Против течения

              – Игорь, милый, ну зачем оно тебе надо? Остынь, успокойся, – Катя начала поглаживать волосы супруга. – Это неприятно, да, но…
    – Неприятно? – Игорь осторожно убрал руки любимой. – Ты сказала: «Неприятно?» Ты вот так это называешь?
     – Нет, ну, может, я не так выразилась, – жена присела рядом на кровати. – Мне просто надоела вся эта ситуация, и вообще я считаю, что Илью надо перевести в другую школу.
    Катя ожидала резкой эмоциональной вспышки, но Игорь лишь нервно вздрогнул.
    – И тебе так приятно жить с чувством слабости, поражения? – он внимательно посмотрел на жену.
    – Ты меня не понимаешь, ты просто меня не понимаешь. Ну, при чём тут поражение?

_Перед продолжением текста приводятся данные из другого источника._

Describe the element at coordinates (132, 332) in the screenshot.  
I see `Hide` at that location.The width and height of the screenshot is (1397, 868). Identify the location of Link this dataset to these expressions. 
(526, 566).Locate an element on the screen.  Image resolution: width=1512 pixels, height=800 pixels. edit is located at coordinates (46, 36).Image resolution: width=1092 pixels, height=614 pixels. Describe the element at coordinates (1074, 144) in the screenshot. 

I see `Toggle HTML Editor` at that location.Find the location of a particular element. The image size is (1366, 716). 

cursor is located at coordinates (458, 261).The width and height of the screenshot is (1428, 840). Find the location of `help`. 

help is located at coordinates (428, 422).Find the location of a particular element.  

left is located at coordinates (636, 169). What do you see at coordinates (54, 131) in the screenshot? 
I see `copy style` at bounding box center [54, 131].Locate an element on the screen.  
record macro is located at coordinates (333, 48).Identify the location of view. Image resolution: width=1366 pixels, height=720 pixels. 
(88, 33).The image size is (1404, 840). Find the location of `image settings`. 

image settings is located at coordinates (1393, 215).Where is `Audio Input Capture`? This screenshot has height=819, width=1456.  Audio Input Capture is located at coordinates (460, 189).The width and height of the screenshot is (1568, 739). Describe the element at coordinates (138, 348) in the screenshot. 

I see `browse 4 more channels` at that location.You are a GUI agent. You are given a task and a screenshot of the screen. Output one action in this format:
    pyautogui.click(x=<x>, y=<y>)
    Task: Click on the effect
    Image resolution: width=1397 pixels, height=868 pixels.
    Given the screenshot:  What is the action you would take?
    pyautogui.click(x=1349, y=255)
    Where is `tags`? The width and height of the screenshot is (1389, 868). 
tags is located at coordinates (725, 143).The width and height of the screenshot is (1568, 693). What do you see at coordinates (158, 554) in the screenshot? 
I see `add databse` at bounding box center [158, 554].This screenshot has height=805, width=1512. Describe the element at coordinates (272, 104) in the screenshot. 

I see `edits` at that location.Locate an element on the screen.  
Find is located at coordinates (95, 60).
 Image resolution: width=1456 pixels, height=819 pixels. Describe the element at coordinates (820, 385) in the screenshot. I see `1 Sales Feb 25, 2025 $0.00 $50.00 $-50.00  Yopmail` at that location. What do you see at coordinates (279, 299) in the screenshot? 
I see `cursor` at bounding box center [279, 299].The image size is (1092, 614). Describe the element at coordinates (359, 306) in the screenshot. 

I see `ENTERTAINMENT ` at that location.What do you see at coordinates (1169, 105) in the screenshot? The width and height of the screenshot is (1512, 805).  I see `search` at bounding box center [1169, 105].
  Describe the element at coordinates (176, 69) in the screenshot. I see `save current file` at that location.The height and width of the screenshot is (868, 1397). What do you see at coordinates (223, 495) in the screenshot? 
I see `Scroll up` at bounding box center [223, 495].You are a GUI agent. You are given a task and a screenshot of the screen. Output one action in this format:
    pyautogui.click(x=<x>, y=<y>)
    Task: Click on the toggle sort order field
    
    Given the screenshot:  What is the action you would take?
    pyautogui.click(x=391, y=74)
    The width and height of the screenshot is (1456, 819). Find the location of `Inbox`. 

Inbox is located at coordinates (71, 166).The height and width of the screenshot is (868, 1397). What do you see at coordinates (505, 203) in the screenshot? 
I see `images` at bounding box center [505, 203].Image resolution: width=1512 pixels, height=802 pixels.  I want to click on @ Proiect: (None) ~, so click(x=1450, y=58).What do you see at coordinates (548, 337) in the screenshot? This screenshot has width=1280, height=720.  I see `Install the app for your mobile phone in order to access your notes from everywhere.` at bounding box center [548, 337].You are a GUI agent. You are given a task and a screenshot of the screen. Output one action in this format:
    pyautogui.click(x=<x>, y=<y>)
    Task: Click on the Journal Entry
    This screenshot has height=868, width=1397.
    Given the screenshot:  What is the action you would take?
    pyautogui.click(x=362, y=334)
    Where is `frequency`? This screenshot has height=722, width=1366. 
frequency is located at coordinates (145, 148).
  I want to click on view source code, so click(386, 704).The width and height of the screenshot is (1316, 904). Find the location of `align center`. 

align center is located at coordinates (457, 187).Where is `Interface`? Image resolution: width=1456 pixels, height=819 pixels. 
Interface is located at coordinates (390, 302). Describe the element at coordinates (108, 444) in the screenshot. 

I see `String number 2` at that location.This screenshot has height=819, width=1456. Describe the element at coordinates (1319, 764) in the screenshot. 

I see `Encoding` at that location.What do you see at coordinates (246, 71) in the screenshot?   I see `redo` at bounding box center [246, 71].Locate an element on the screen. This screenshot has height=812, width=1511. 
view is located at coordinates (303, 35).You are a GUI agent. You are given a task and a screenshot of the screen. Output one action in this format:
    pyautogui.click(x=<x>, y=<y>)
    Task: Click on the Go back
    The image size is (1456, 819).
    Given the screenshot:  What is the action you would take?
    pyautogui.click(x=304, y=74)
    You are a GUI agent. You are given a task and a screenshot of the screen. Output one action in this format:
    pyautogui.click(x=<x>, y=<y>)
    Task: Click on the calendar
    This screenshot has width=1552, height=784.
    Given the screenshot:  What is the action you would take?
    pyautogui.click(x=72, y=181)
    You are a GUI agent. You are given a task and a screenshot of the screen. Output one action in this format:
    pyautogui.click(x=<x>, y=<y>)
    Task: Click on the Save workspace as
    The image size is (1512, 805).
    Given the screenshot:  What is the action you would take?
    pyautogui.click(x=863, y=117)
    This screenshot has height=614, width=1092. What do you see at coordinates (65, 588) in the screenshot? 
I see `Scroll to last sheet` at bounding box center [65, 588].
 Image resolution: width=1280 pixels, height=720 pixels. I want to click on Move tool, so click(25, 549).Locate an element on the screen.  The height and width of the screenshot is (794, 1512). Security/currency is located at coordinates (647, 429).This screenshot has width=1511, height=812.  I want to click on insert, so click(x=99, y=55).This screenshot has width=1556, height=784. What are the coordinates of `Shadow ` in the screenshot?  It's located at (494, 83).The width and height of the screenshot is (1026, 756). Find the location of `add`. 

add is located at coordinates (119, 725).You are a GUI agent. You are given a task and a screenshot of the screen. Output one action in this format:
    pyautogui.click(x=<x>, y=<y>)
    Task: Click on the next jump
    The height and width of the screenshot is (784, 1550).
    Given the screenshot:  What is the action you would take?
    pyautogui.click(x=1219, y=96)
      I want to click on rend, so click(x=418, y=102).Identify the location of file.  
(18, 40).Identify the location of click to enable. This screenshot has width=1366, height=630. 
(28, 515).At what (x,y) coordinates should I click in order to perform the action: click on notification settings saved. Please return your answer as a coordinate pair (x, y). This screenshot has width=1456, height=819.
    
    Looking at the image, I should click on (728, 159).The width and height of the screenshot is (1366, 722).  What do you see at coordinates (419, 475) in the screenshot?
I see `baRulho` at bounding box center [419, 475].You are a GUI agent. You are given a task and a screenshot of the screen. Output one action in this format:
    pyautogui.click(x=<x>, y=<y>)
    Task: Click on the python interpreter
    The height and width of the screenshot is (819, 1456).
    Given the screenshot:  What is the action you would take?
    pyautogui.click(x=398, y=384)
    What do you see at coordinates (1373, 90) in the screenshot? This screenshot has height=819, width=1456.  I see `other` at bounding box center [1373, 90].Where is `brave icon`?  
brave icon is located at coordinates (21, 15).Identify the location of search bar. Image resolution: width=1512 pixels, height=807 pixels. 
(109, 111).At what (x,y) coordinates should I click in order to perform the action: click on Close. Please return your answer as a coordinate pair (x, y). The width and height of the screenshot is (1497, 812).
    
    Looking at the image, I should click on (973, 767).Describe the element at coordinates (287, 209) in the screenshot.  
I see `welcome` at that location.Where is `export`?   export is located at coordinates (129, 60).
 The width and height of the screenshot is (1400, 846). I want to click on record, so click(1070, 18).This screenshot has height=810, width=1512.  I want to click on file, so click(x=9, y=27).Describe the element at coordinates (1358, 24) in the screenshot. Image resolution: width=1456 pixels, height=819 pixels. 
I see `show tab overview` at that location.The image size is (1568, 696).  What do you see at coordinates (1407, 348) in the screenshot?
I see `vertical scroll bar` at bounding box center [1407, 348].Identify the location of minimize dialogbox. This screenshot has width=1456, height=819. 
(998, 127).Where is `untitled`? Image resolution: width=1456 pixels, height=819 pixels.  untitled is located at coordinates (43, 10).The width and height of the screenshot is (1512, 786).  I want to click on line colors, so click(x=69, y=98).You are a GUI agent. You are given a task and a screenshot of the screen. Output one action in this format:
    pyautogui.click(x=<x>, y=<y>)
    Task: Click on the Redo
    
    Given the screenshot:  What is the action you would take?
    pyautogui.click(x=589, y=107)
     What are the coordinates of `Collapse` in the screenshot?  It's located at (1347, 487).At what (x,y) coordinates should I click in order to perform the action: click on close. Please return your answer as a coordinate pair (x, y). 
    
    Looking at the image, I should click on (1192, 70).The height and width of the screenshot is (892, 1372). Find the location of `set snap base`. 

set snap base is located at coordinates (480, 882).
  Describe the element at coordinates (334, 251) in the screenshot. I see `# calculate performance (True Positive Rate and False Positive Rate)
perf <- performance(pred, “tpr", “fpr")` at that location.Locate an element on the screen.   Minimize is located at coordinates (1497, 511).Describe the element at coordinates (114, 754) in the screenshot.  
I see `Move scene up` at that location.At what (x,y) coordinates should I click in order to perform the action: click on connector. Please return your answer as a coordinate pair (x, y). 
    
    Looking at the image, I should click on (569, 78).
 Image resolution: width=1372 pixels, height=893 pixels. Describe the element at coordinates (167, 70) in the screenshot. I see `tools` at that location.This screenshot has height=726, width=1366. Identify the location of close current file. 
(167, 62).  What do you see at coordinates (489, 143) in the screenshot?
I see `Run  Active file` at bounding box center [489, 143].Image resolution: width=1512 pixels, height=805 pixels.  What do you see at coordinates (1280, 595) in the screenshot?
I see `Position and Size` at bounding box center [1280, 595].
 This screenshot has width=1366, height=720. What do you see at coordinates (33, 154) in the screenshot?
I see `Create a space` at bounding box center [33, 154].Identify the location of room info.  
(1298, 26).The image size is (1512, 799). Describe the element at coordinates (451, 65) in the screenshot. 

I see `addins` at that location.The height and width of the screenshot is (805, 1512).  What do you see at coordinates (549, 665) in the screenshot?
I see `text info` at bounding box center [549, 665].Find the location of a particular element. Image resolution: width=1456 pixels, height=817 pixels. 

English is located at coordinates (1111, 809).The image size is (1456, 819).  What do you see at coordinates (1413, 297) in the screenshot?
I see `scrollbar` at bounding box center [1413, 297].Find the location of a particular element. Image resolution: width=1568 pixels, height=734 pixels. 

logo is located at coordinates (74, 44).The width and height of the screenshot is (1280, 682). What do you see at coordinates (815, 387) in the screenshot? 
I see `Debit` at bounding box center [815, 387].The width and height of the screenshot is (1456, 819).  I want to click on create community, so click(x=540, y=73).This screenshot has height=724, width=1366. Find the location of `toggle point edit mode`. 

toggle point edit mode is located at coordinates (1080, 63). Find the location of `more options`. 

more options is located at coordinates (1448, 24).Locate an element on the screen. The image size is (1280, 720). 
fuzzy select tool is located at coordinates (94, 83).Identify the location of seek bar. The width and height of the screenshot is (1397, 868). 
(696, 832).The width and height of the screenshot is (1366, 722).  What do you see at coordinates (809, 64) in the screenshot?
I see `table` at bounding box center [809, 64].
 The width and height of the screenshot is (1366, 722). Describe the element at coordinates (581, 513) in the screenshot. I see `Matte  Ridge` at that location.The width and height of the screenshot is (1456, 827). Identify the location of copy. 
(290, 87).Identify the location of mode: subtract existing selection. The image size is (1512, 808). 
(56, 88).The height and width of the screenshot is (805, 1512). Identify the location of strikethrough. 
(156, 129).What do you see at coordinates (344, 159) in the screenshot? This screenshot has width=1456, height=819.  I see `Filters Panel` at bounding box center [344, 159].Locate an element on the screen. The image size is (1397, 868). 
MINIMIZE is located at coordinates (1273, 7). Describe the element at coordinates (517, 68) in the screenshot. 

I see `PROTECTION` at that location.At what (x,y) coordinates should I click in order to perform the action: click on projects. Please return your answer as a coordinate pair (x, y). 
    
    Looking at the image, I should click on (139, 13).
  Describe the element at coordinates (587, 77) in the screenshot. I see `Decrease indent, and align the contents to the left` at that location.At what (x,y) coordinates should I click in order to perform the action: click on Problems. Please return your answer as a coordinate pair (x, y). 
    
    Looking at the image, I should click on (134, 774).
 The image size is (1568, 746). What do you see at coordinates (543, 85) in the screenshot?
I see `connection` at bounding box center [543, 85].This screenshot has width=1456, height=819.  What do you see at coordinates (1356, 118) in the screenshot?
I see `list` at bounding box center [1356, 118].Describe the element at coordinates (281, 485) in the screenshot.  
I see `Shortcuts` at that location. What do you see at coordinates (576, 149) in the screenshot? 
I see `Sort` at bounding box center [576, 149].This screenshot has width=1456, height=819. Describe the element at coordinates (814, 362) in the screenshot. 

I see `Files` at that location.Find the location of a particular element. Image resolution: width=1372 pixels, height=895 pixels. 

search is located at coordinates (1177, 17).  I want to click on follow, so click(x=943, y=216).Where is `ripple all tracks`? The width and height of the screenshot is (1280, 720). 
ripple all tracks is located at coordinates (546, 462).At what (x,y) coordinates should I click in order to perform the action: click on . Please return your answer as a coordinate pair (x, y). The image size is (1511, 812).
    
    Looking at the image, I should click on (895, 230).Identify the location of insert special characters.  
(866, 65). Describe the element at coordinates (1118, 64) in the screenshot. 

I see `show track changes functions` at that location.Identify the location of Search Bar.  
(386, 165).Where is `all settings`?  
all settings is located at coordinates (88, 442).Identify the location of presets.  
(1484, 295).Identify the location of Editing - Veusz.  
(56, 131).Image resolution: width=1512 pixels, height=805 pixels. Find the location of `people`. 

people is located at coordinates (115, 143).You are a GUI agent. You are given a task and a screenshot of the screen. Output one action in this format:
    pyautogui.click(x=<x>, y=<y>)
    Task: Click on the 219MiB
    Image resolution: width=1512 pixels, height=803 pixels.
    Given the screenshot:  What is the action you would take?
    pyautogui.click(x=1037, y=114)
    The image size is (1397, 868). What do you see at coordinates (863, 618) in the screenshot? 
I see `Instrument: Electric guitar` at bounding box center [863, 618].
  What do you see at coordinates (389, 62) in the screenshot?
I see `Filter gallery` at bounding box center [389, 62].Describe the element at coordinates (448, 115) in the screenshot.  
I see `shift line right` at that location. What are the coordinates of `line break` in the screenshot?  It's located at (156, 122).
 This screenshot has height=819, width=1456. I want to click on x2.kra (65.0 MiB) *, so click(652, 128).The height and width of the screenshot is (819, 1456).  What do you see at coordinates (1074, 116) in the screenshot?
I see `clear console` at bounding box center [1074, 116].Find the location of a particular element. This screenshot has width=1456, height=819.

Мы не в игры играем, пойми ты, наконец. Всё зашло слишком далеко, и чтобы не зашло ещё дальше, мы должны уступить, – Катя пожалела о последнем слове, но было уже поздно.
    – Ну, нет, этого он от меня не добьётся. Он добивается, все эти месяцы он только этого и добивается.
    – Ну, так уступи, Игорёк, милый, уступи. Ты думаешь сейчас о себе, а ты подумай о нас с Ильёй. Что будет с нами? Да, тебе хочется справедливости, чтобы все вокруг были честными, благородными, но сейчас другое время, и другие люди. Некому сегодня говорить о таких вещах, некому!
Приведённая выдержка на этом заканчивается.